Your goal:
Can you write out every one of the rows below word for word?

Recorded information:
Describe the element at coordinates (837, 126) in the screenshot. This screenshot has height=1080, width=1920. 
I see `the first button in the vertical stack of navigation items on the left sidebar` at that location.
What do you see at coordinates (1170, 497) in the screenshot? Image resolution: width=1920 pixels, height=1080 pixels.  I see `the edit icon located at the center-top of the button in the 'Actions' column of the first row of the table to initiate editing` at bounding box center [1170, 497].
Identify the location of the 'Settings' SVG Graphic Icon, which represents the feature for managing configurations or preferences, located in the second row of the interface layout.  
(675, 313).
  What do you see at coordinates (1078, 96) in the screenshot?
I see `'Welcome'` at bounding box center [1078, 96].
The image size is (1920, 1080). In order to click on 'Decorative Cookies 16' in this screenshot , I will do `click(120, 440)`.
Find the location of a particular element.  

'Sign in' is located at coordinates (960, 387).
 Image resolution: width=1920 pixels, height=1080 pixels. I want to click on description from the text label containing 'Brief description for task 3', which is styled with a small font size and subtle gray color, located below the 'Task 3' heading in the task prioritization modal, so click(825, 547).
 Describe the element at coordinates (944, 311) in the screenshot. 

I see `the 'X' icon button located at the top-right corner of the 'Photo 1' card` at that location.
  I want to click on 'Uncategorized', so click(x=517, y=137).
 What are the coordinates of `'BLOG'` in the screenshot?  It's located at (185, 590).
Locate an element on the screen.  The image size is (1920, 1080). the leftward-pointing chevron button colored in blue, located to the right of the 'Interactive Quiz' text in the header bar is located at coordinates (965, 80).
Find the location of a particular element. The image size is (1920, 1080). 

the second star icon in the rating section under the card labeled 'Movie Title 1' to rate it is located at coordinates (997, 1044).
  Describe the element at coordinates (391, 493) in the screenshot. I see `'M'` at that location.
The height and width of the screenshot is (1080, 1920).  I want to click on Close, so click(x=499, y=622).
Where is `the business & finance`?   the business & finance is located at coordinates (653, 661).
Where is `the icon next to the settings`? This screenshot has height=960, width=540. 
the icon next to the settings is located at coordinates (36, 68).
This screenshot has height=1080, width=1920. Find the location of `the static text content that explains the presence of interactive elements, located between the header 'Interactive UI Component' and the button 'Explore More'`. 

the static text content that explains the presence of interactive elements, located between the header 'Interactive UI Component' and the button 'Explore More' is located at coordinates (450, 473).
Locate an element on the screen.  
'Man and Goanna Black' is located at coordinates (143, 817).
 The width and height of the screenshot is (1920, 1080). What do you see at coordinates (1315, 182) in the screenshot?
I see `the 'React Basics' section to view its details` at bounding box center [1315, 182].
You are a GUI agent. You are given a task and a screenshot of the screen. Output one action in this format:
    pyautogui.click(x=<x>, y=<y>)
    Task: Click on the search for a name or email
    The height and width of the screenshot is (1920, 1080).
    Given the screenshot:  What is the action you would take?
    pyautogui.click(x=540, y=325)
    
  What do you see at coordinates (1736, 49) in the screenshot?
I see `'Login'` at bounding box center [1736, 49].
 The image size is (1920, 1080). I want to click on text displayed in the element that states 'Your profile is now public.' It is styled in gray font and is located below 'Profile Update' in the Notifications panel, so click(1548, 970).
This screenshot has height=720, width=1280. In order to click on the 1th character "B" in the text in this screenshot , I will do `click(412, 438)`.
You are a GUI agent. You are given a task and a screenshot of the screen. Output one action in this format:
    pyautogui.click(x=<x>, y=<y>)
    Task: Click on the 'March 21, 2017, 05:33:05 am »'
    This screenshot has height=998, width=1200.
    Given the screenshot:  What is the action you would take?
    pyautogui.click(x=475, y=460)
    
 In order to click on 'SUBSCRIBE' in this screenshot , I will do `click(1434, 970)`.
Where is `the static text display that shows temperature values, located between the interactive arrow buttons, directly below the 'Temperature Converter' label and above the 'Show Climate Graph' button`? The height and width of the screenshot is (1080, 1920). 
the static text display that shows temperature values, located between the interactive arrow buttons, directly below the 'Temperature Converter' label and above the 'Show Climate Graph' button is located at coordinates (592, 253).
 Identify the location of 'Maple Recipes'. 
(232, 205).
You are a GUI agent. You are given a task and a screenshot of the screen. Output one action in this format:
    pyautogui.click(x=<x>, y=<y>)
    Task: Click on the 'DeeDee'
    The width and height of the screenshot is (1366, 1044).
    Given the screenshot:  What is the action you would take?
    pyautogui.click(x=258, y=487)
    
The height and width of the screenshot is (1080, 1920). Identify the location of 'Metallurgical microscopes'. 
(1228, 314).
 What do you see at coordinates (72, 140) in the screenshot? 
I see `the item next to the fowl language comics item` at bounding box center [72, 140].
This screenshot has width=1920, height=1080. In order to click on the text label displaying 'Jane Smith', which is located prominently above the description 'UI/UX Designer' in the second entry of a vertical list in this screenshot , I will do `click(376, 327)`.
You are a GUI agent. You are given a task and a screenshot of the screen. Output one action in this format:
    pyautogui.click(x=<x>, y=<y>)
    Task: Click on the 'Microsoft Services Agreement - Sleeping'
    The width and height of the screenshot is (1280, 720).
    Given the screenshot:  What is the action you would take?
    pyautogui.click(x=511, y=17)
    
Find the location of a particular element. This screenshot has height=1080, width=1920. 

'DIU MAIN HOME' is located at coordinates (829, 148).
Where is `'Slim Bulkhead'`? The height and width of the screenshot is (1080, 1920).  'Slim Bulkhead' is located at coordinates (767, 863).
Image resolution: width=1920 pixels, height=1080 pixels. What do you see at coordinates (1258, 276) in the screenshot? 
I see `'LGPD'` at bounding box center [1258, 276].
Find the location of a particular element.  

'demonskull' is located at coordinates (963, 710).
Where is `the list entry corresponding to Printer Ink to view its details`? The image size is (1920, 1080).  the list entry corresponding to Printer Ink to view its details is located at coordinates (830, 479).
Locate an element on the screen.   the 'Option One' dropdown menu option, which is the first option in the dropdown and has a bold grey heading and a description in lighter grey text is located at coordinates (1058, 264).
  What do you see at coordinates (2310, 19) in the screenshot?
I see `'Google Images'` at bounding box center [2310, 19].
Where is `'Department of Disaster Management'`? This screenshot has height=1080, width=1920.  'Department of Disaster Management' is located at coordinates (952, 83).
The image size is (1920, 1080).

Worked answer:
Describe the element at coordinates (837, 126) in the screenshot. This screenshot has height=1080, width=1920. 
I see `the first button in the vertical stack of navigation items on the left sidebar` at that location.
What do you see at coordinates (1170, 497) in the screenshot? Image resolution: width=1920 pixels, height=1080 pixels.  I see `the edit icon located at the center-top of the button in the 'Actions' column of the first row of the table to initiate editing` at bounding box center [1170, 497].
Identify the location of the 'Settings' SVG Graphic Icon, which represents the feature for managing configurations or preferences, located in the second row of the interface layout.  
(675, 313).
  What do you see at coordinates (1078, 96) in the screenshot?
I see `'Welcome'` at bounding box center [1078, 96].
The image size is (1920, 1080). In order to click on 'Decorative Cookies 16' in this screenshot , I will do `click(120, 440)`.
Find the location of a particular element.  

'Sign in' is located at coordinates (960, 387).
 Image resolution: width=1920 pixels, height=1080 pixels. I want to click on description from the text label containing 'Brief description for task 3', which is styled with a small font size and subtle gray color, located below the 'Task 3' heading in the task prioritization modal, so click(825, 547).
 Describe the element at coordinates (944, 311) in the screenshot. 

I see `the 'X' icon button located at the top-right corner of the 'Photo 1' card` at that location.
  I want to click on 'Uncategorized', so click(x=517, y=137).
 What are the coordinates of `'BLOG'` in the screenshot?  It's located at (185, 590).
Locate an element on the screen.  The image size is (1920, 1080). the leftward-pointing chevron button colored in blue, located to the right of the 'Interactive Quiz' text in the header bar is located at coordinates (965, 80).
Find the location of a particular element. The image size is (1920, 1080). 

the second star icon in the rating section under the card labeled 'Movie Title 1' to rate it is located at coordinates (997, 1044).
  Describe the element at coordinates (391, 493) in the screenshot. I see `'M'` at that location.
The height and width of the screenshot is (1080, 1920).  I want to click on Close, so click(x=499, y=622).
Where is `the business & finance`?   the business & finance is located at coordinates (653, 661).
Where is `the icon next to the settings`? This screenshot has height=960, width=540. 
the icon next to the settings is located at coordinates (36, 68).
This screenshot has height=1080, width=1920. Find the location of `the static text content that explains the presence of interactive elements, located between the header 'Interactive UI Component' and the button 'Explore More'`. 

the static text content that explains the presence of interactive elements, located between the header 'Interactive UI Component' and the button 'Explore More' is located at coordinates (450, 473).
Locate an element on the screen.  
'Man and Goanna Black' is located at coordinates (143, 817).
 The width and height of the screenshot is (1920, 1080). What do you see at coordinates (1315, 182) in the screenshot?
I see `the 'React Basics' section to view its details` at bounding box center [1315, 182].
You are a GUI agent. You are given a task and a screenshot of the screen. Output one action in this format:
    pyautogui.click(x=<x>, y=<y>)
    Task: Click on the search for a name or email
    The height and width of the screenshot is (1920, 1080).
    Given the screenshot:  What is the action you would take?
    pyautogui.click(x=540, y=325)
    
  What do you see at coordinates (1736, 49) in the screenshot?
I see `'Login'` at bounding box center [1736, 49].
 The image size is (1920, 1080). I want to click on text displayed in the element that states 'Your profile is now public.' It is styled in gray font and is located below 'Profile Update' in the Notifications panel, so click(1548, 970).
This screenshot has height=720, width=1280. In order to click on the 1th character "B" in the text in this screenshot , I will do `click(412, 438)`.
You are a GUI agent. You are given a task and a screenshot of the screen. Output one action in this format:
    pyautogui.click(x=<x>, y=<y>)
    Task: Click on the 'March 21, 2017, 05:33:05 am »'
    This screenshot has height=998, width=1200.
    Given the screenshot:  What is the action you would take?
    pyautogui.click(x=475, y=460)
    
 In order to click on 'SUBSCRIBE' in this screenshot , I will do `click(1434, 970)`.
Where is `the static text display that shows temperature values, located between the interactive arrow buttons, directly below the 'Temperature Converter' label and above the 'Show Climate Graph' button`? The height and width of the screenshot is (1080, 1920). 
the static text display that shows temperature values, located between the interactive arrow buttons, directly below the 'Temperature Converter' label and above the 'Show Climate Graph' button is located at coordinates (592, 253).
 Identify the location of 'Maple Recipes'. 
(232, 205).
You are a GUI agent. You are given a task and a screenshot of the screen. Output one action in this format:
    pyautogui.click(x=<x>, y=<y>)
    Task: Click on the 'DeeDee'
    The width and height of the screenshot is (1366, 1044).
    Given the screenshot:  What is the action you would take?
    pyautogui.click(x=258, y=487)
    
The height and width of the screenshot is (1080, 1920). Identify the location of 'Metallurgical microscopes'. 
(1228, 314).
 What do you see at coordinates (72, 140) in the screenshot? 
I see `the item next to the fowl language comics item` at bounding box center [72, 140].
This screenshot has width=1920, height=1080. In order to click on the text label displaying 'Jane Smith', which is located prominently above the description 'UI/UX Designer' in the second entry of a vertical list in this screenshot , I will do `click(376, 327)`.
You are a GUI agent. You are given a task and a screenshot of the screen. Output one action in this format:
    pyautogui.click(x=<x>, y=<y>)
    Task: Click on the 'Microsoft Services Agreement - Sleeping'
    The width and height of the screenshot is (1280, 720).
    Given the screenshot:  What is the action you would take?
    pyautogui.click(x=511, y=17)
    
Find the location of a particular element. This screenshot has height=1080, width=1920. 

'DIU MAIN HOME' is located at coordinates (829, 148).
Where is `'Slim Bulkhead'`? The height and width of the screenshot is (1080, 1920).  'Slim Bulkhead' is located at coordinates (767, 863).
Image resolution: width=1920 pixels, height=1080 pixels. What do you see at coordinates (1258, 276) in the screenshot? 
I see `'LGPD'` at bounding box center [1258, 276].
Find the location of a particular element.  

'demonskull' is located at coordinates (963, 710).
Where is `the list entry corresponding to Printer Ink to view its details`? The image size is (1920, 1080).  the list entry corresponding to Printer Ink to view its details is located at coordinates (830, 479).
Locate an element on the screen.   the 'Option One' dropdown menu option, which is the first option in the dropdown and has a bold grey heading and a description in lighter grey text is located at coordinates (1058, 264).
  What do you see at coordinates (2310, 19) in the screenshot?
I see `'Google Images'` at bounding box center [2310, 19].
Where is `'Department of Disaster Management'`? This screenshot has height=1080, width=1920.  'Department of Disaster Management' is located at coordinates (952, 83).
The image size is (1920, 1080).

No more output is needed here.